TO DO: All lines from the one that has "This screenshot has width=1568, height=777." onward to the end of the records below are to be returned exactly; pictures are to be skipped.

GIVEN ENTRIES:
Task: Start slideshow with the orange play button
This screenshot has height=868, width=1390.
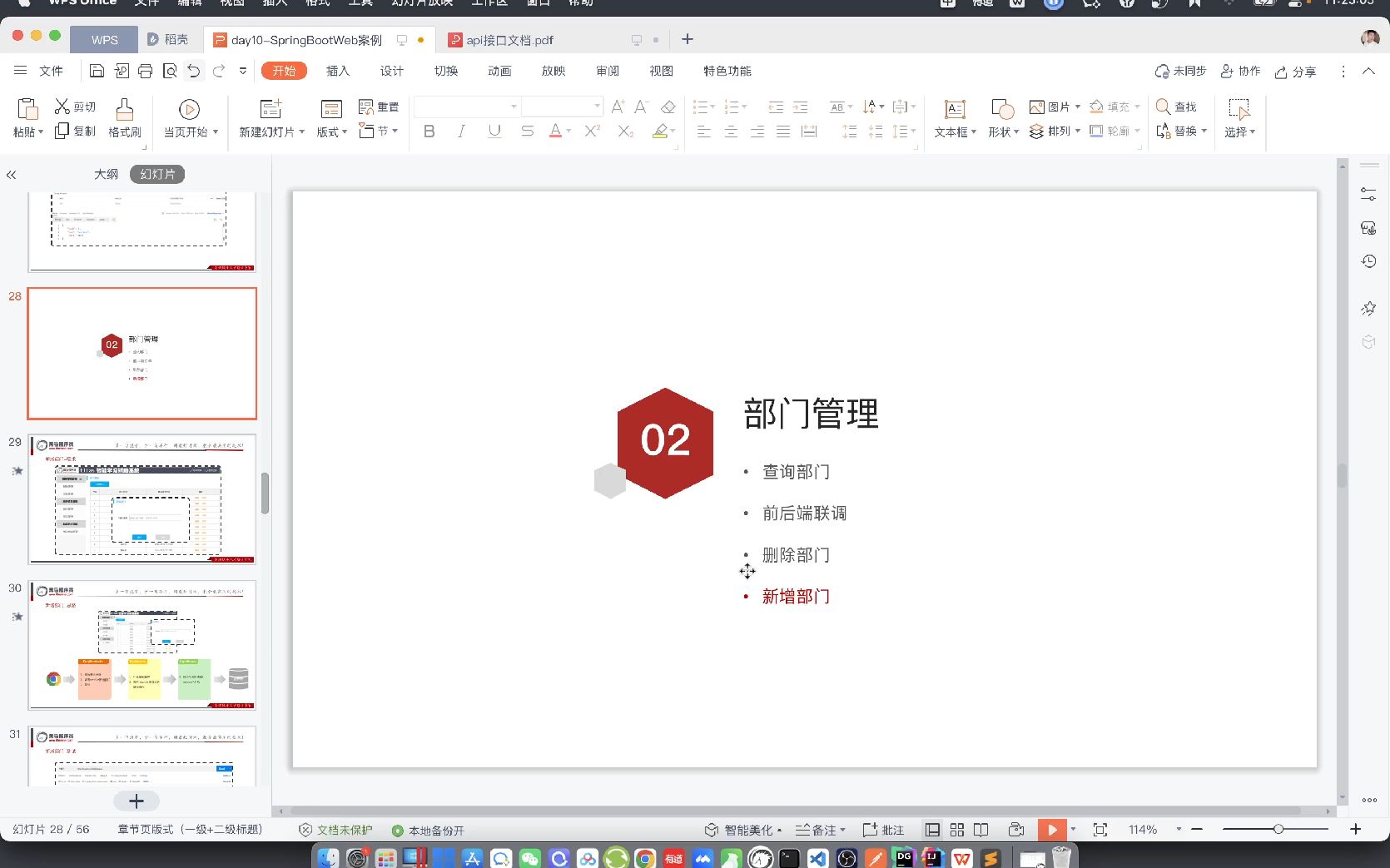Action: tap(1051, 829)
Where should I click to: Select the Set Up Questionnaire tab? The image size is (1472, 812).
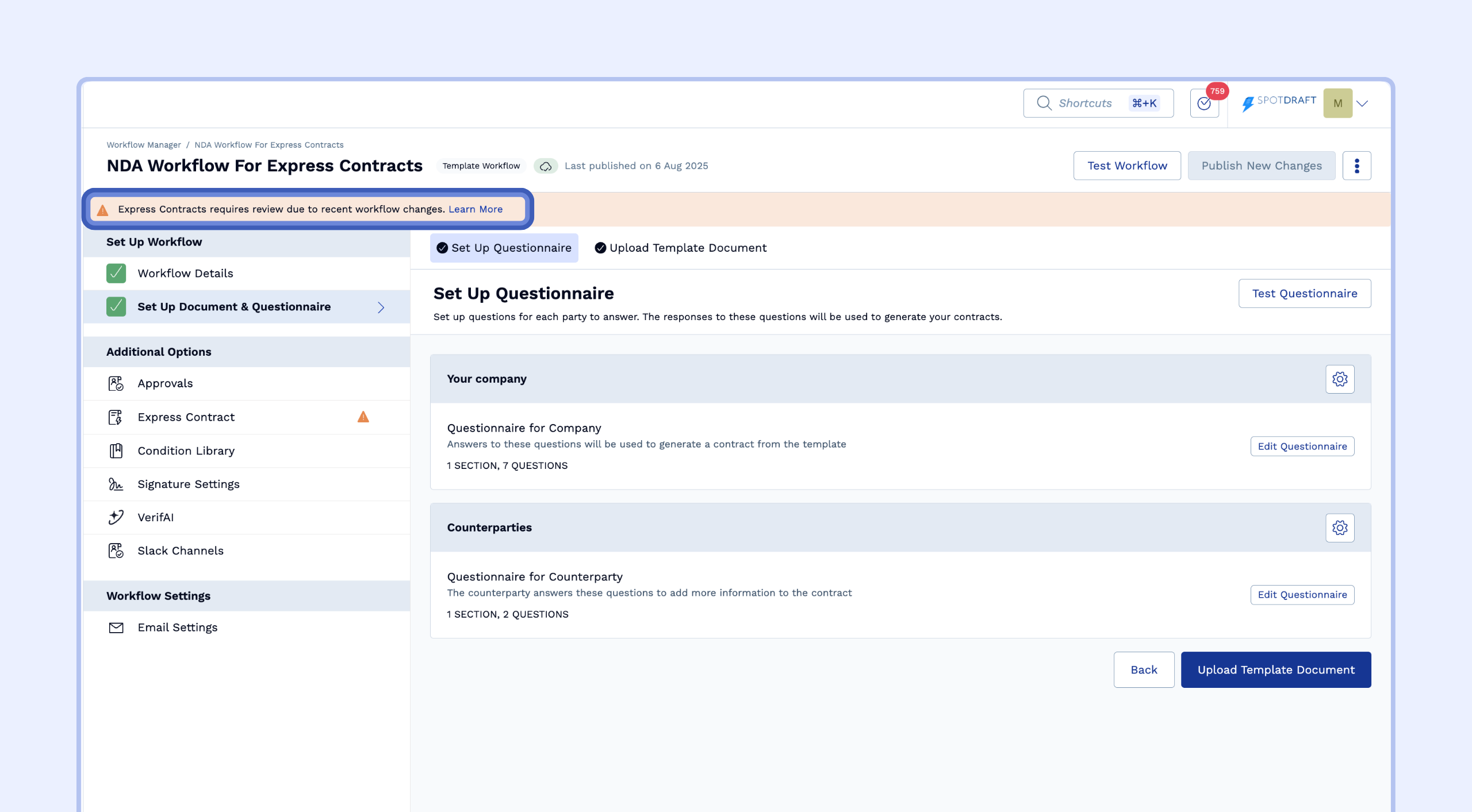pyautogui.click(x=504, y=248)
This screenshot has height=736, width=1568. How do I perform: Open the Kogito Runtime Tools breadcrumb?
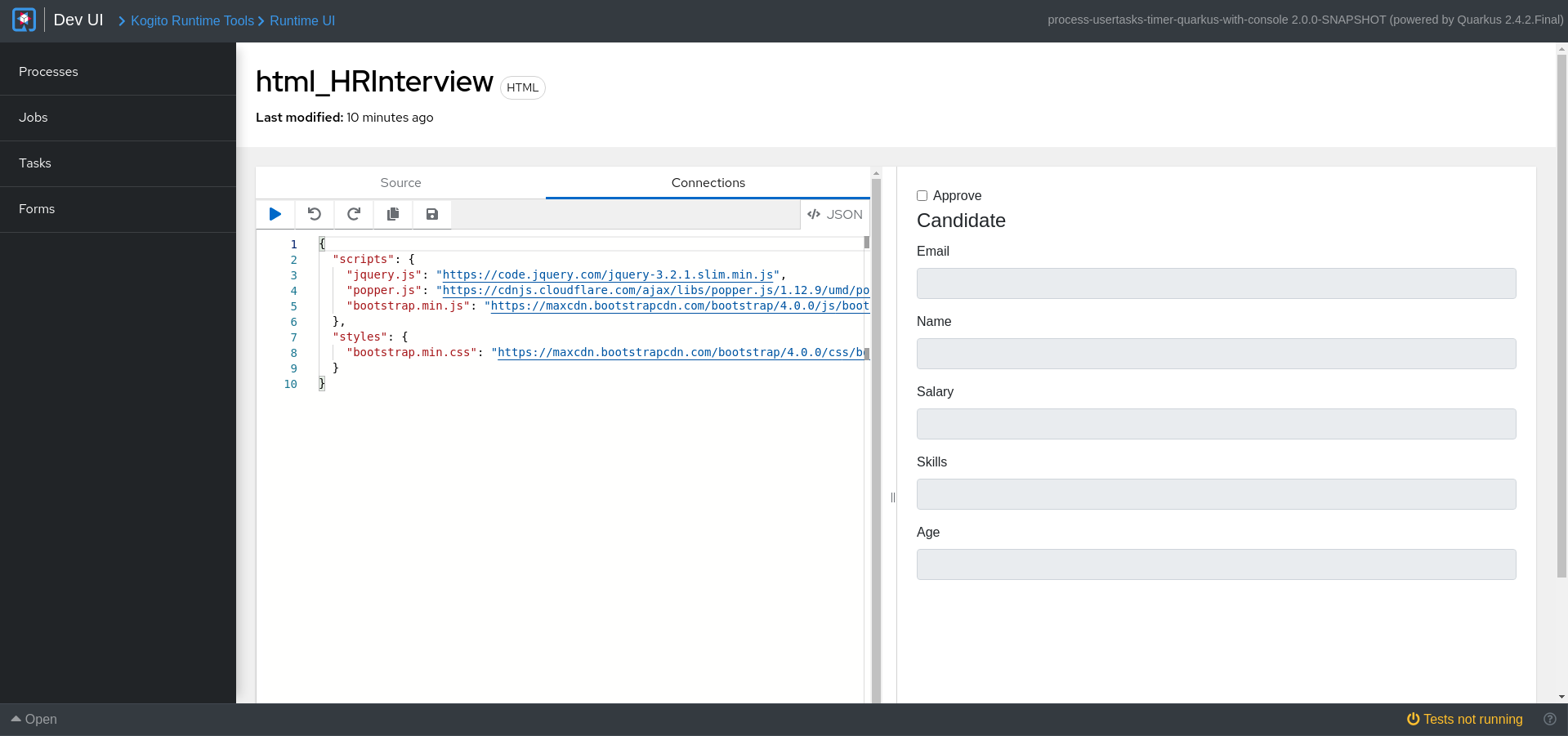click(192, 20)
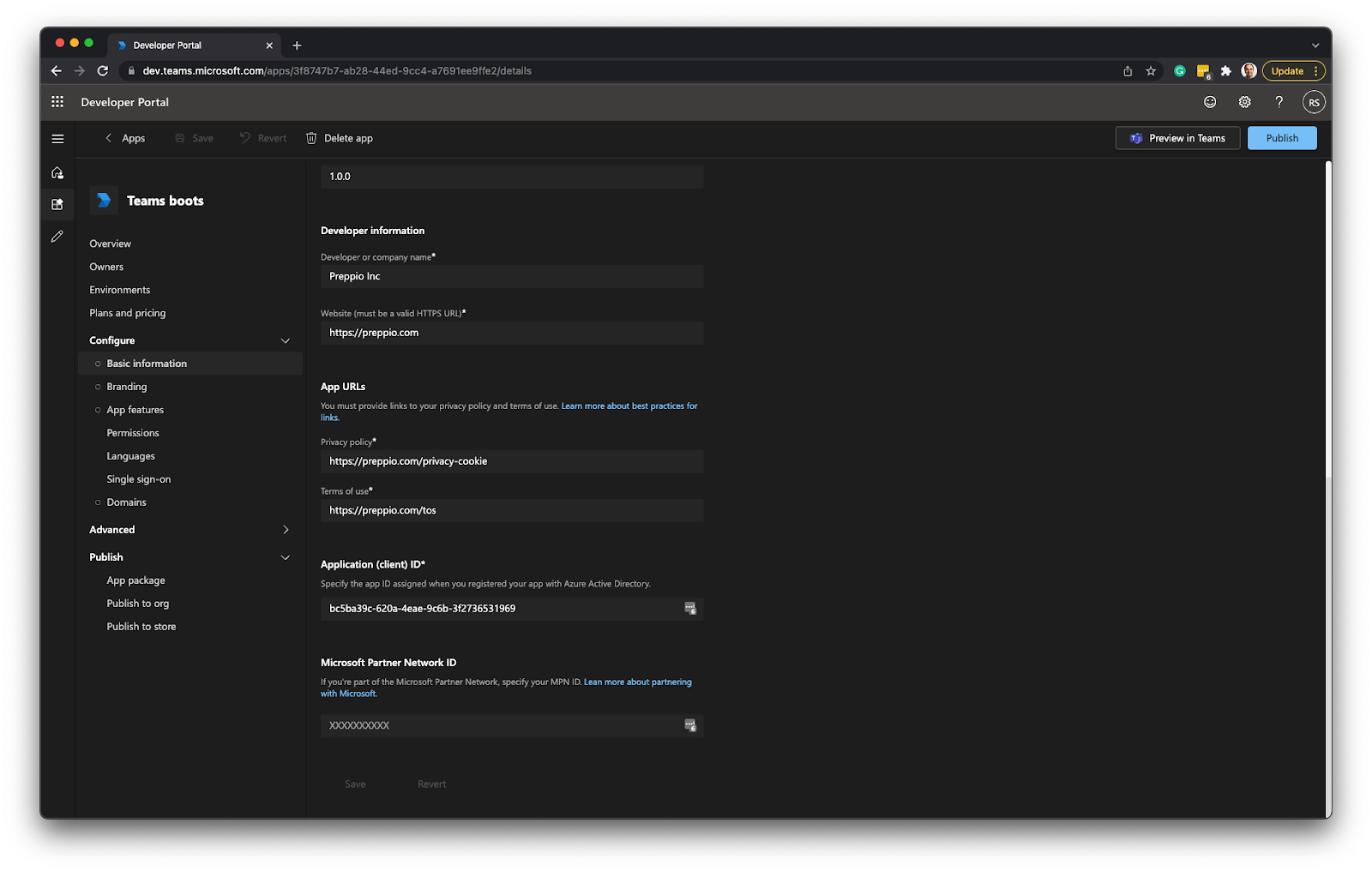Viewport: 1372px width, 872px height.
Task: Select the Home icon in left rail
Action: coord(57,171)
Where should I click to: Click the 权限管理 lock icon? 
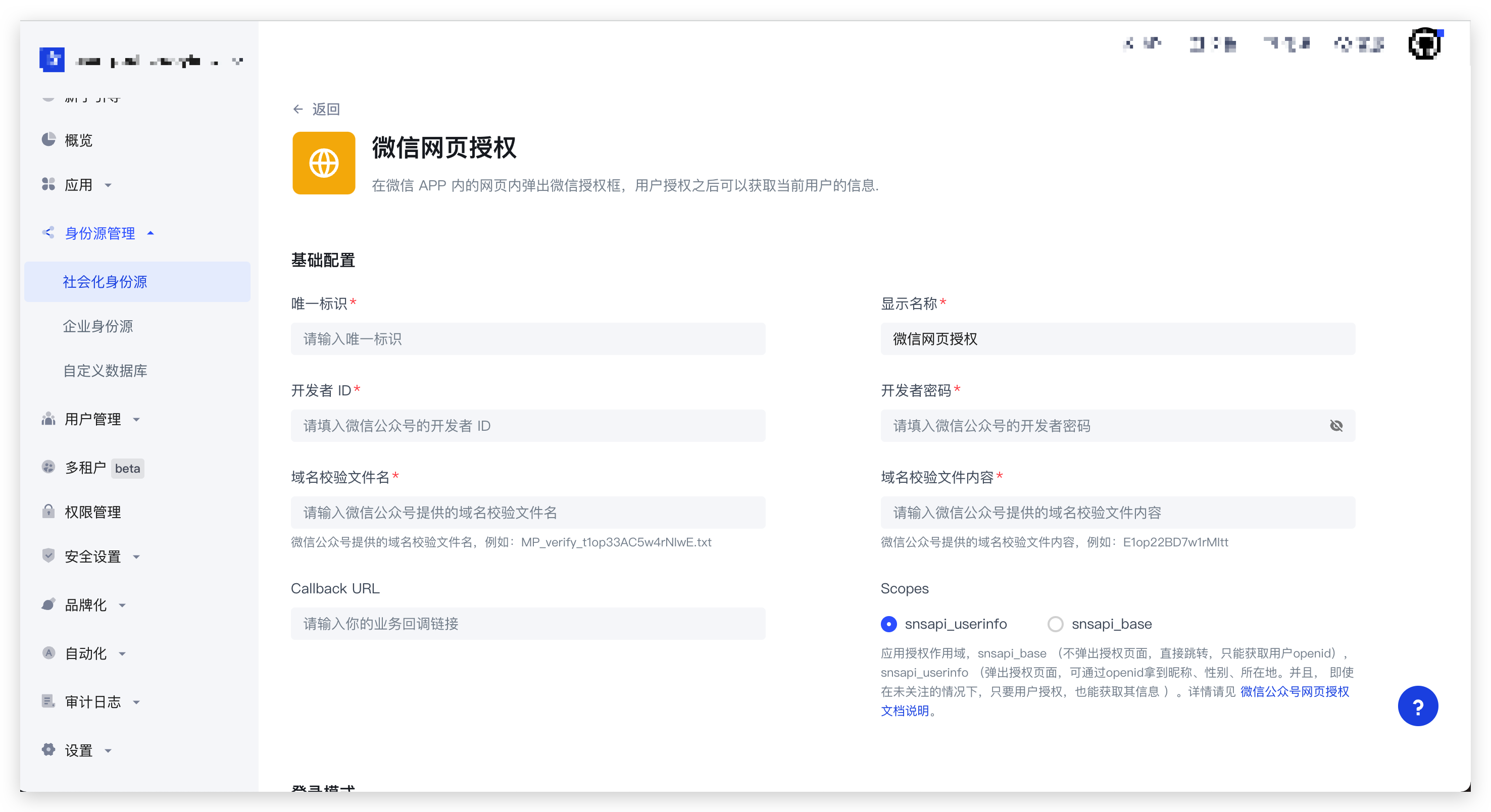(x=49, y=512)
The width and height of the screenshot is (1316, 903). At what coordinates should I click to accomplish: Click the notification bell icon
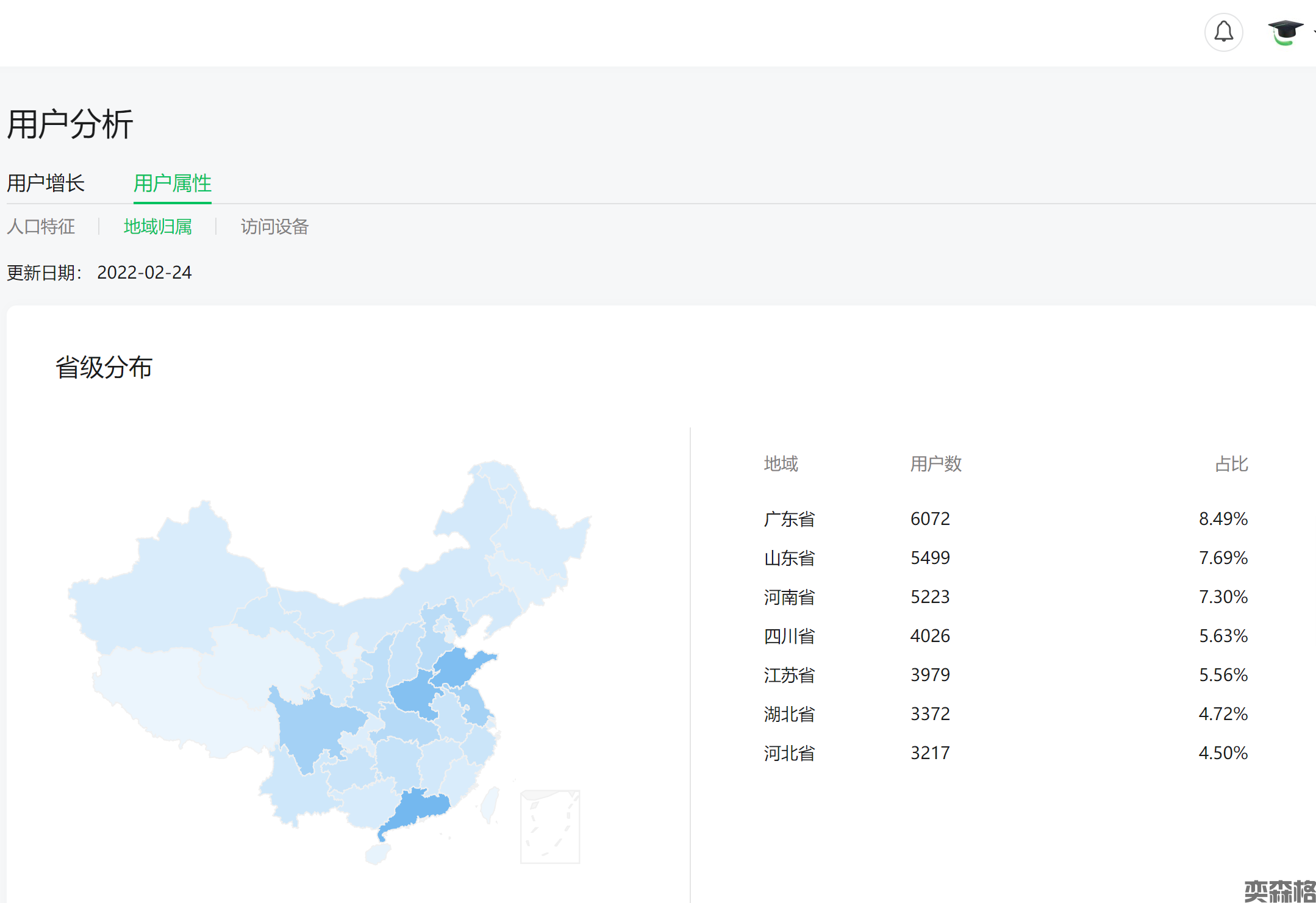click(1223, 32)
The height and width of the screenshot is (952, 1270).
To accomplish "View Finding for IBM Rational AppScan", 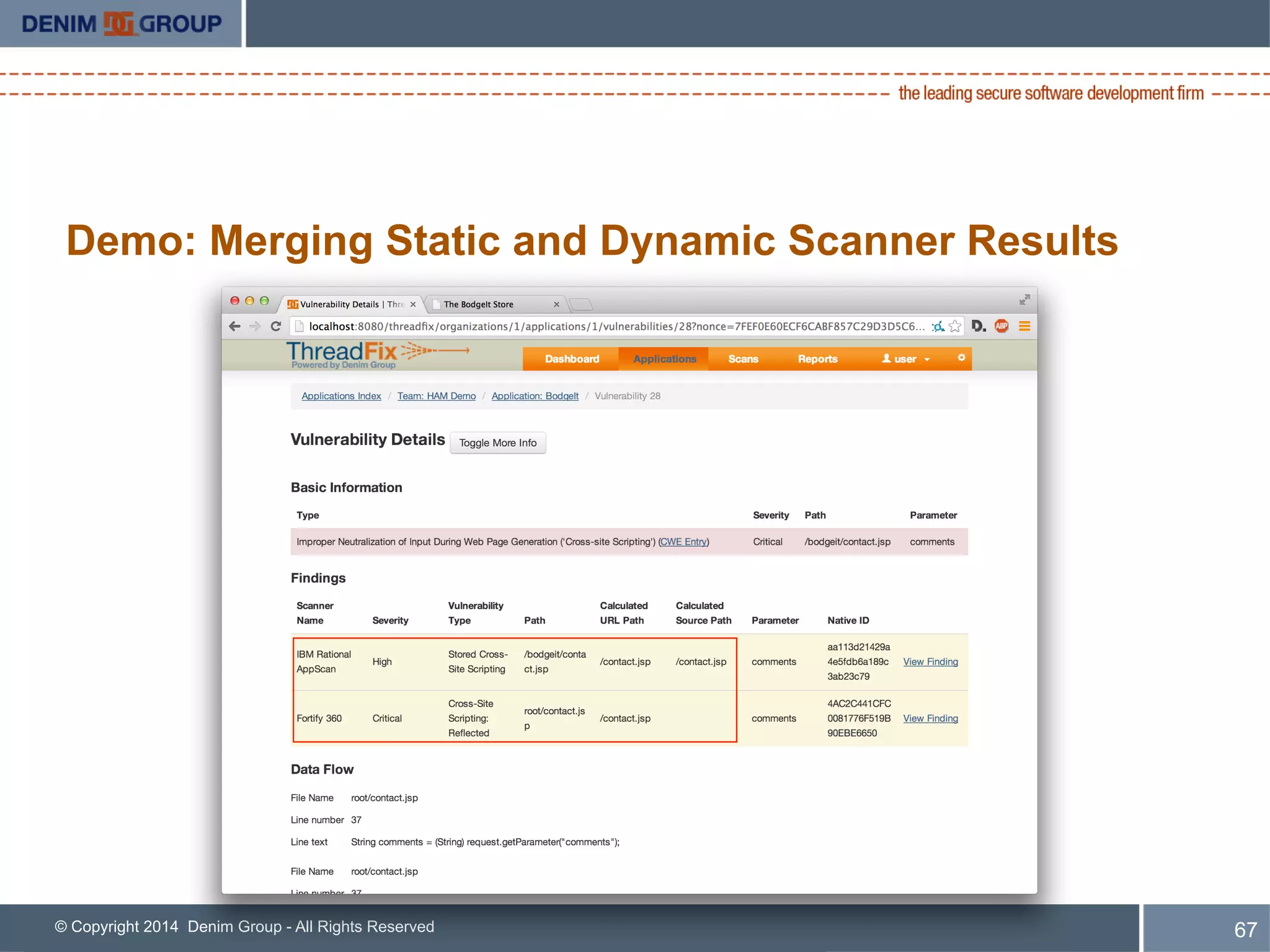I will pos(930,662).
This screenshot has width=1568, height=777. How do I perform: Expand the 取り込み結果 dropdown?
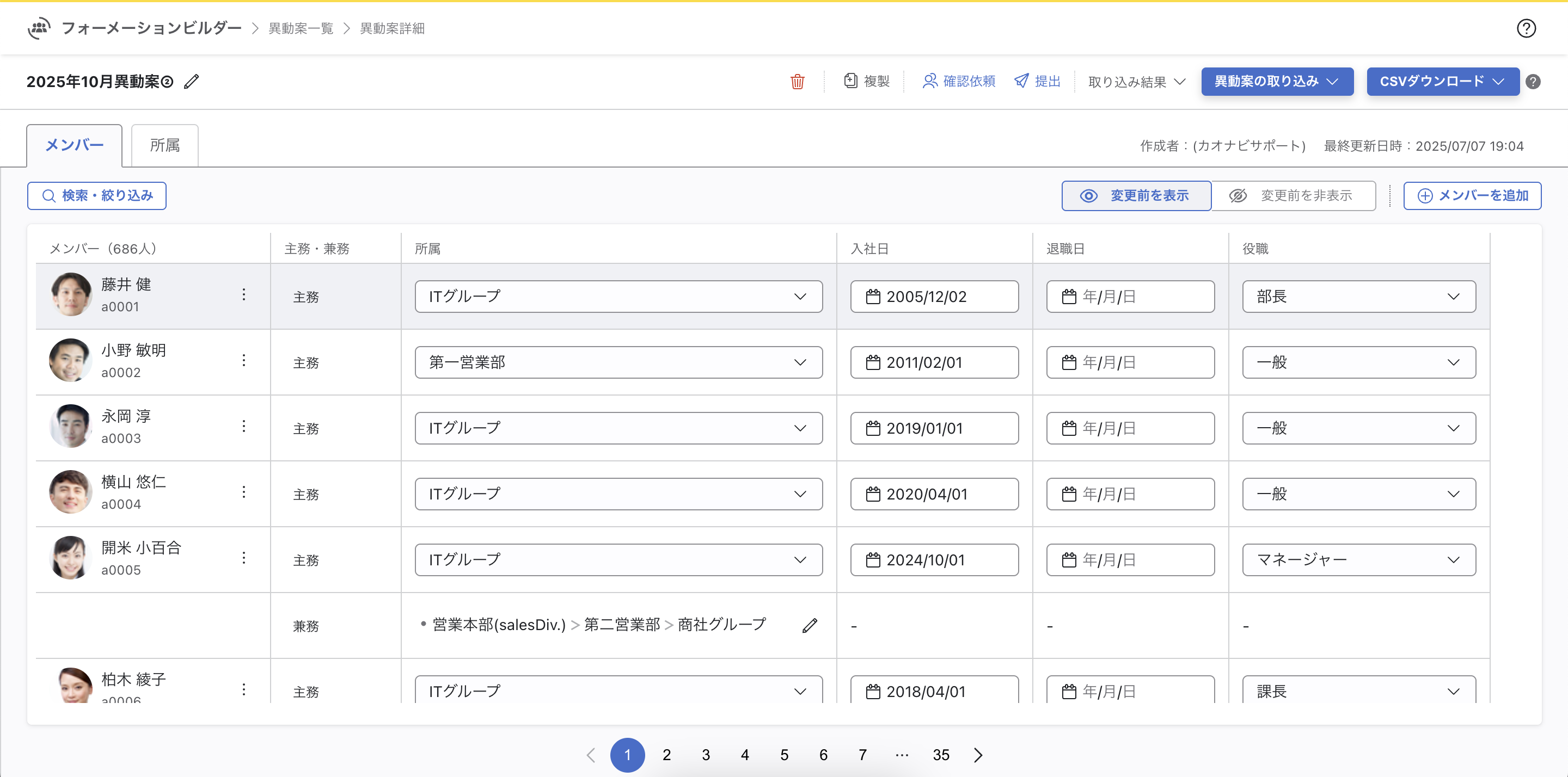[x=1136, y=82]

EXERCISE RESULT:
This screenshot has width=1568, height=777. How do I perform: Expand the 取り込み結果 dropdown?
[x=1136, y=82]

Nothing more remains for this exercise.